Developed world is robbing African countries of health staff

Rebecca Coombes 1
PMCID: PMC556371  PMID: 15845968

Entire African countries are being left with less than 500 doctors each because of the ongoing “brain drain” of healthcare staff to the developed world. Developed countries find it cheaper to recruit from abroad than to train enough of their own citizens, delegates were told at a BMA conference last week.

The meeting of delegates from the United States, Canada, Africa, the Commonwealth, and the United Kingdom was convened to discuss the growing crisis in developing countries caused by the escalating migration of doctors and nurses.

James Johnson, chairman of BMA council, criticised developed nations for failing to make adequate provision for their own needs: “The number of healthcare workers in many African countries is actually shrinking. The effect of this brain drain on the health of those in developing countries is incalculable and catastrophic. There is literally in some parts of these countries no health care of any sort.”

Ghana, with a population of 20 million, has only 1500 doctors, and more than two thirds of young Ghanaian doctors leave the country within three years of graduation. In Mozambique, a nation of similar size, there are just 500 doctors.

## DATA TO EXAMINE
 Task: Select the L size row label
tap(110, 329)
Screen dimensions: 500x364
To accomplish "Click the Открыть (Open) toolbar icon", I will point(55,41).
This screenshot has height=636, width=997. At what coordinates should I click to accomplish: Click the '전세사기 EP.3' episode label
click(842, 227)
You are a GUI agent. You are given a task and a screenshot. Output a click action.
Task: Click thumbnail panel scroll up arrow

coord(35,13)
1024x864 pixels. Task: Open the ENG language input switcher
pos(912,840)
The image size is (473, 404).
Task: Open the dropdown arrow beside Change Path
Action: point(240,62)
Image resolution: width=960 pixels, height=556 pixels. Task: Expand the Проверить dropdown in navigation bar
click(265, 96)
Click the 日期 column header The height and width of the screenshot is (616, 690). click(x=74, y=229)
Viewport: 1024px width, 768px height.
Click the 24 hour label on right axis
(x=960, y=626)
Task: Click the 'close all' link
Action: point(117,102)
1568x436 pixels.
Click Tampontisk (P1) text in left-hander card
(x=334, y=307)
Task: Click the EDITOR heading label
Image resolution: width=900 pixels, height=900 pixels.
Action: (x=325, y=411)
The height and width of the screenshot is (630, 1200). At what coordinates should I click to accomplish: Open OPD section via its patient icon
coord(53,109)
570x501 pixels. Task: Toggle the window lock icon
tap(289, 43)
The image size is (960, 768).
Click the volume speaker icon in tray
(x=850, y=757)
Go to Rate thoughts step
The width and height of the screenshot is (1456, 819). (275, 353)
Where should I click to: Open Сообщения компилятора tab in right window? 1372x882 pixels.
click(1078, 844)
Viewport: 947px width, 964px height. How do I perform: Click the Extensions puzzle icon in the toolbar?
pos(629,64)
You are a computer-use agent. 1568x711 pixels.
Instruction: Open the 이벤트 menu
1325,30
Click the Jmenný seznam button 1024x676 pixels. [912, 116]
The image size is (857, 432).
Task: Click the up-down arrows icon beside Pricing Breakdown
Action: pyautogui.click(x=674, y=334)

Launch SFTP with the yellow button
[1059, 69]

## EXERCISE SET
**A)** In the brain drain article, how many doctors does Ghana have?
**B)** From the brain drain article, return the stretch from "The meeting of" through "doctors and nurses.", word for word.
**C)** List every country named in the brain drain article.
You won't need the records for any of this.

## TASK RESULTS
**A)** Ghana has only 1500 doctors.

**B)**
The meeting of delegates from the United States, Canada, Africa, the Commonwealth, and the United Kingdom was convened to discuss the growing crisis in developing countries caused by the escalating migration of doctors and nurses.

**C)** United States, Canada, United Kingdom, Ghana, Mozambique